━━ Extracted material

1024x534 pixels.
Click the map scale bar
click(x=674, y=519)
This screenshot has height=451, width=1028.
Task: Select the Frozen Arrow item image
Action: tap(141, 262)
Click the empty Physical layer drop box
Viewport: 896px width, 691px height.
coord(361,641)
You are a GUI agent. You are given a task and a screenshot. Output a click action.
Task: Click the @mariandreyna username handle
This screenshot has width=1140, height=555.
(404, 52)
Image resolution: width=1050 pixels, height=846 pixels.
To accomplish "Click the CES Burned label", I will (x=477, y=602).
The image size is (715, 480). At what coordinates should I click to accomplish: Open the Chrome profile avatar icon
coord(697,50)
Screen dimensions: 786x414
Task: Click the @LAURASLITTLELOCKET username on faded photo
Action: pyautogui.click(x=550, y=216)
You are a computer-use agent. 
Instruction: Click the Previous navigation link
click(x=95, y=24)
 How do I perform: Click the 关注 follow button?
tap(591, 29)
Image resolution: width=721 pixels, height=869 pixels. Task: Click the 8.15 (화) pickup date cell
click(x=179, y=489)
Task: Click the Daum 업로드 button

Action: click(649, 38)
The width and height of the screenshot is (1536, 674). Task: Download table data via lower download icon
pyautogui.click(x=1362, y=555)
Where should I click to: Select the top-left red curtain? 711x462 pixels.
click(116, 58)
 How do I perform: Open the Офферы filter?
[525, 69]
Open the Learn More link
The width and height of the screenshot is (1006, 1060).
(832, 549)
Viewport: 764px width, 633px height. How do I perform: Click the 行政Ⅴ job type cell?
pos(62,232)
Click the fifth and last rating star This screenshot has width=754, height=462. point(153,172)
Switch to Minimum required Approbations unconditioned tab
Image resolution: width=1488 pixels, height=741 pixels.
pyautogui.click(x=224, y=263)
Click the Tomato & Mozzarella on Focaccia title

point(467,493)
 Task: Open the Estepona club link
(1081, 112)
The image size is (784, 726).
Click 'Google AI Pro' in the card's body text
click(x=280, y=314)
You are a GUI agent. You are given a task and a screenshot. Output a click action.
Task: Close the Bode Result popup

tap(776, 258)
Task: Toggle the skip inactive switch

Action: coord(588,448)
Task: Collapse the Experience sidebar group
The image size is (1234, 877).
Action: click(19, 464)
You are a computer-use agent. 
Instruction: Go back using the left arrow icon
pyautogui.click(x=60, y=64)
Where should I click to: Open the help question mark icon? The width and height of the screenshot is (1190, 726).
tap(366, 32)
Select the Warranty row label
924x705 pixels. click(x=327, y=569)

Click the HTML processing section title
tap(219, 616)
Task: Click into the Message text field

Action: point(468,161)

━━━━

The data above should be copied out with complete accuracy.

1024x534 pixels.
Click the map scale bar
click(x=674, y=519)
This screenshot has height=451, width=1028.
Task: Select the Frozen Arrow item image
Action: tap(141, 262)
Click the empty Physical layer drop box
Viewport: 896px width, 691px height.
coord(361,641)
You are a GUI agent. You are given a task and a screenshot. Output a click action.
Task: Click the @mariandreyna username handle
This screenshot has width=1140, height=555.
(404, 52)
Image resolution: width=1050 pixels, height=846 pixels.
To accomplish "Click the CES Burned label", I will (x=477, y=602).
The image size is (715, 480). At what coordinates should I click to accomplish: Open the Chrome profile avatar icon
coord(697,50)
Screen dimensions: 786x414
Task: Click the @LAURASLITTLELOCKET username on faded photo
Action: pyautogui.click(x=550, y=216)
You are a computer-use agent. 
Instruction: Click the Previous navigation link
click(x=95, y=24)
 How do I perform: Click the 关注 follow button?
tap(591, 29)
Image resolution: width=721 pixels, height=869 pixels. Task: Click the 8.15 (화) pickup date cell
click(x=179, y=489)
Task: Click the Daum 업로드 button

Action: click(649, 38)
The width and height of the screenshot is (1536, 674). Task: Download table data via lower download icon
pyautogui.click(x=1362, y=555)
Where should I click to: Select the top-left red curtain? 711x462 pixels.
click(116, 58)
 How do I perform: Open the Офферы filter?
[525, 69]
Open the Learn More link
The width and height of the screenshot is (1006, 1060).
(832, 549)
Viewport: 764px width, 633px height. How do I perform: Click the 行政Ⅴ job type cell?
pos(62,232)
Click the fifth and last rating star This screenshot has width=754, height=462. point(153,172)
Switch to Minimum required Approbations unconditioned tab
Image resolution: width=1488 pixels, height=741 pixels.
pyautogui.click(x=224, y=263)
Click the Tomato & Mozzarella on Focaccia title

point(467,493)
 Task: Open the Estepona club link
(1081, 112)
The image size is (784, 726).
Click 'Google AI Pro' in the card's body text
click(x=280, y=314)
You are a GUI agent. You are given a task and a screenshot. Output a click action.
Task: Close the Bode Result popup

tap(776, 258)
Task: Toggle the skip inactive switch

Action: coord(588,448)
Task: Collapse the Experience sidebar group
The image size is (1234, 877).
Action: click(19, 464)
You are a computer-use agent. 
Instruction: Go back using the left arrow icon
pyautogui.click(x=60, y=64)
Where should I click to: Open the help question mark icon? The width and height of the screenshot is (1190, 726).
tap(366, 32)
Select the Warranty row label
924x705 pixels. click(x=327, y=569)

Click the HTML processing section title
tap(219, 616)
Task: Click into the Message text field

Action: point(468,161)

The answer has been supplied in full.